What Airbnb owners should know about taxes

In terms of side hustles, being an Airbnb host can be a dreamy gig. You get to turn unused space into income and the return is often lucrative. But there’s more to this side hustle than just renting out a bedroom—and there are big tax implications if you don’t do it right.

Airbnb income is taxable in the same way that rental income is. Since Airbnb regulations are still relatively new and evolving, be sure to check back regularly for changes. What you pay will vary depending on what country, province/state, and even what municipality your rental property is in. If you’re employed and have an Airbnb side hustle, then all that income will be counted together, and possibly push your tax bracket sky high.

Luckily, there’s a perfectly good way to make that tax slap hurt a little less…

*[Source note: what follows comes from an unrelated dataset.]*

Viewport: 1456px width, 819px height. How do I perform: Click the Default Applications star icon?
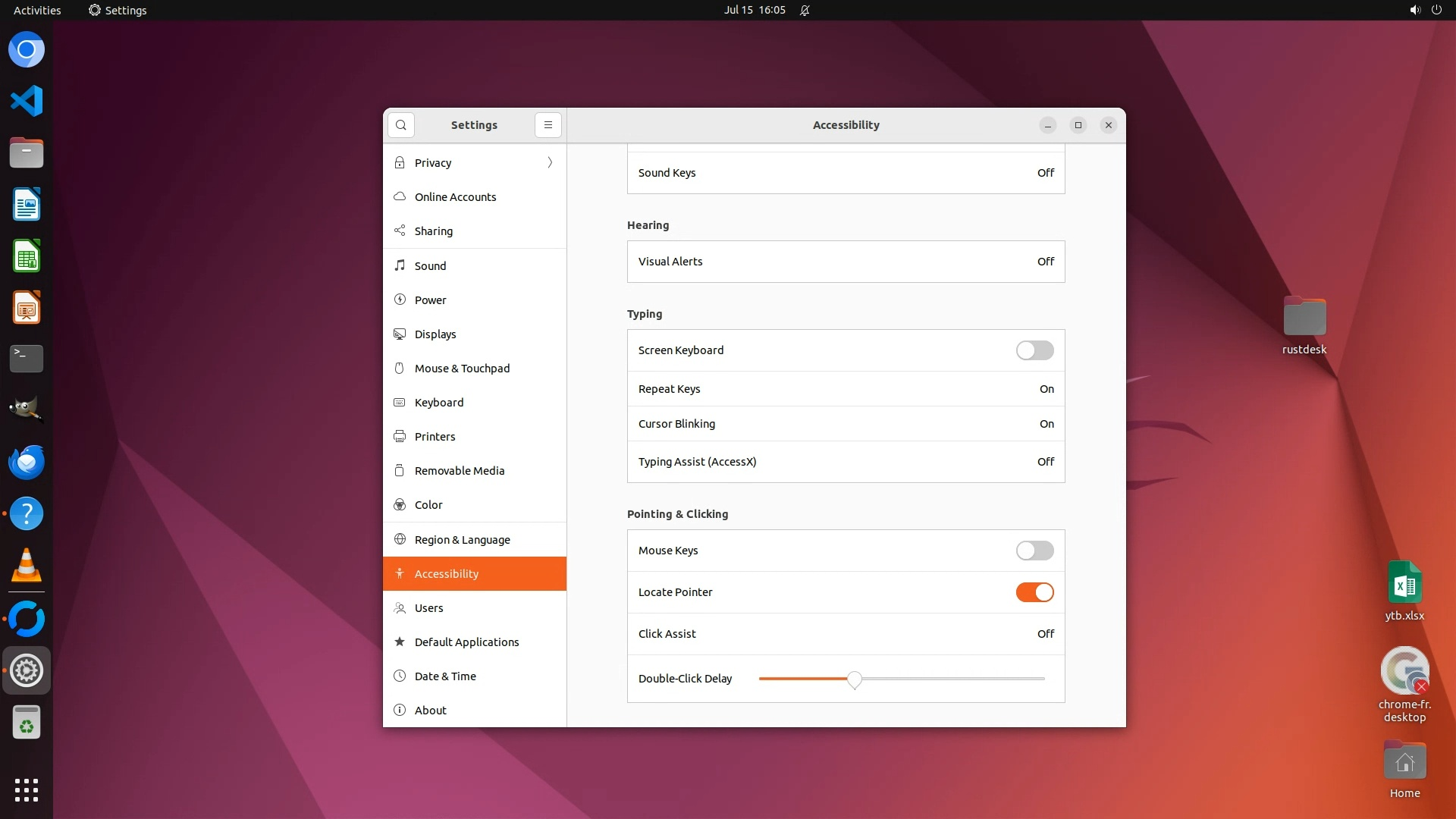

Maximize your Airbnb tax deductions!

The golden rule of self-employed tax preparation is to make the most of your deductions. Every legitimate business expense you can claim lowers your taxable income, keeping more of your hard-earned money in your wallet. Rental properties have some unique deductions. You can claim portions of your rent/mortgage, much like you would for a home office. But you should also be aware of some of the smaller deductions that can result in big savings.

What expenses can I write off for Airbnb?

1. Utilities

You are eligible to deduct a portion of your utilities, as well as expenses like insurance, cable, and internet. If you’re renting out a contained unit and don’t use any of it for personal space, then this is an easy one to calculate. But, things get a little trickier if you’re only renting out a portion of your space, such as a spare bedroom.

The exact deduction depends on how much of the property is rented and for how long. For example, let’s say you paid $2600 total in utilities for the year. You’re renting out a room in your house that’s equivalent to 30% of your space and you manage to rent it out for 219 nights, which is 60% of the year (219 / 365 = 60).

So, we have $2600 in total utility costs, of which 30% relate to the space rented 60% of the year. To figure out how much you can deduct, the calculation would look like this: 2600 x .30 x .60 = 468

In that scenario, it’s a deduction of $468 from your taxable income. Calculate your own percentages of space and year and plug in the numbers to find out how much for your space.

2. Cleaning and maintenance services

While some Airbnb hosts take care of tidying up their unit themselves, many hire on cleaners to make sure it’s in tip-top shape for the next guests. Those cleaning and maintenance fees are deductible expenses. Even if you are doing the cleaning yourself, the cost of cleaning supplies for your rental space is deductible. It might seem minor, but it’s exactly the kind of expense that adds up quickly. Plus, why wouldn’t you make the most of every dollar? Just make sure you keep your receipts, organize them well, and store them separately from any personal receipts to make it easy to claim at the end of the year.  

3. Furniture and renovations

This is another one that can get tricky, and I’d recommend that you play it safe and bring it up with a professional. The gist, however, is that furniture and renovations that are for your rental space (in other words, not for personal use) are deductible. The problem is that furniture and renovations are usually intended to last multiple years, which means you can’t deduct the entire expense right away. For something complex like figuring out the amortization period, ask your accountant to help you.

4. Advertising and Host Service Fees

If you are renting out a room in your house on your own—as in, not using Airbnb or another hosting service–then you can claim back fees for printing out posters or any other advertising fees. But for those on the Airbnb platform, you likely won’t have many advertising expenses since they tend to do most of that work for you. However, Airbnb does charge a Host Service fee on every booking, which you should claim at tax time—don’t miss out!

5. Accounting and legal fees

Like with any self-employment hustle, Airbnb comes with its share of complexity. Often, the only way to get things truly right is to call in the professionals. The good news is that if you’re turning to an accountant or lawyer to help guide you through a tricky situation, those fees are deductible as a business expense. Even if you don’t use an accountant, the fee you pay for your tax preparation software is a deductible expense too.

The 15 day rule

Just one caveat before we’re done: If you rent out your space for 15 days (14 nights) or less, then you don’t need to report the income. But this also means that you can’t claim any of the expenses. Some casual owners choose to stay below that limit to keep things simple. Before you make that decision, do the math and weigh the benefits—you could be missing out on big profits by limiting your rental to only 14 nights.

Rest easy

Running an Airbnb isn’t exactly passive, but once you get your organizational flows in order, claiming those tax deductions can be easy. With just a bit of preparation, you can keep your income high and your tax burden low.

Note: This article is written to provide information and guidance for Airbnb hosts in North America, but you should always consult an accountant regarding your specific situation.